(Task inputs begins)

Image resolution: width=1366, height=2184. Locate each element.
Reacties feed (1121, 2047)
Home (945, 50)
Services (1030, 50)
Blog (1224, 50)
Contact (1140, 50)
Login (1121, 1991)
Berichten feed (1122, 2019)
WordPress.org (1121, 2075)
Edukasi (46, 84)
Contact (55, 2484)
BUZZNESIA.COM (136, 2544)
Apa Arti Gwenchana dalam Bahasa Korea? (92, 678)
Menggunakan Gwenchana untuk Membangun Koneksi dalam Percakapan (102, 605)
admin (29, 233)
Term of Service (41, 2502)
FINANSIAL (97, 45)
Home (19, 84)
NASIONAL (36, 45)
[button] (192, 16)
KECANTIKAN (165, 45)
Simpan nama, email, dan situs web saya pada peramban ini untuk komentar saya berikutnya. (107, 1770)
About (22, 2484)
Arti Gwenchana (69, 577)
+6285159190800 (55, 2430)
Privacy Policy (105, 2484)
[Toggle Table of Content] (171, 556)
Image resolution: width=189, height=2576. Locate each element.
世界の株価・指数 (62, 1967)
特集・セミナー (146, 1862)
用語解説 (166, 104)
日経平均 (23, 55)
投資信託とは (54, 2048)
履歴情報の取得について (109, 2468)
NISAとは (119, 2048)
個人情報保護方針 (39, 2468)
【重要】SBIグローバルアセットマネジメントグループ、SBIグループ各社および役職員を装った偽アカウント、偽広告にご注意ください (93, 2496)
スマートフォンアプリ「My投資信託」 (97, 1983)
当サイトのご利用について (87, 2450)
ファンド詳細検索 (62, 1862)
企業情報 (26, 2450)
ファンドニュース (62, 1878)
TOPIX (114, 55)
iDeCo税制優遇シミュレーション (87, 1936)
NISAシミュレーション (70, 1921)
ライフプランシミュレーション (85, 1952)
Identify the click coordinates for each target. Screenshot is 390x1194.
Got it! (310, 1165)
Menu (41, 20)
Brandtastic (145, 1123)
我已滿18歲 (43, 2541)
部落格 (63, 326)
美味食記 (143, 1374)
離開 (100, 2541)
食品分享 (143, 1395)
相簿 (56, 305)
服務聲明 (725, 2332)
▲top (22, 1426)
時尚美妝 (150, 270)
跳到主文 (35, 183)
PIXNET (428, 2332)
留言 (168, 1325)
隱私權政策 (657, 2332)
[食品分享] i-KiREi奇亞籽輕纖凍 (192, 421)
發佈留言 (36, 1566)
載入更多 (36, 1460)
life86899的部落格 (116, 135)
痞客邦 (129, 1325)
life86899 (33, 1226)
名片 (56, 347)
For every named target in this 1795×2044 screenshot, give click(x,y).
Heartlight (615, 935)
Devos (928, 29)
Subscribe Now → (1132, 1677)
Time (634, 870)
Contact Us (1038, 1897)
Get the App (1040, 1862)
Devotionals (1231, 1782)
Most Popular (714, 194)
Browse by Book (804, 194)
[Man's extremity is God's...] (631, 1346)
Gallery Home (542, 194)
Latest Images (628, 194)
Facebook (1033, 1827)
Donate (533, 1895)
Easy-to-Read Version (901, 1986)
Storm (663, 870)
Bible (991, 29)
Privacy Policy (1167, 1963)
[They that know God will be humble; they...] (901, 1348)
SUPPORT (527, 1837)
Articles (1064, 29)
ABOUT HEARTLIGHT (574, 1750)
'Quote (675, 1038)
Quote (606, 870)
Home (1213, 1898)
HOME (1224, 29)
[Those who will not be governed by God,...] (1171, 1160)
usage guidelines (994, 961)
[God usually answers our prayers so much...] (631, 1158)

(Task inputs ends)

Prompt
Word for word, restate the lines of the listing above starting at the line with "ライフプランシミュレーション (85, 1952)" and ending at the line with "隱私權政策 (657, 2332)", and nothing outside them.

Your response
ライフプランシミュレーション (85, 1952)
Identify the click coordinates for each target. Screenshot is 390x1194.
Got it! (310, 1165)
Menu (41, 20)
Brandtastic (145, 1123)
我已滿18歲 (43, 2541)
部落格 (63, 326)
美味食記 (143, 1374)
離開 (100, 2541)
食品分享 (143, 1395)
相簿 (56, 305)
服務聲明 (725, 2332)
▲top (22, 1426)
時尚美妝 (150, 270)
跳到主文 (35, 183)
PIXNET (428, 2332)
留言 (168, 1325)
隱私權政策 (657, 2332)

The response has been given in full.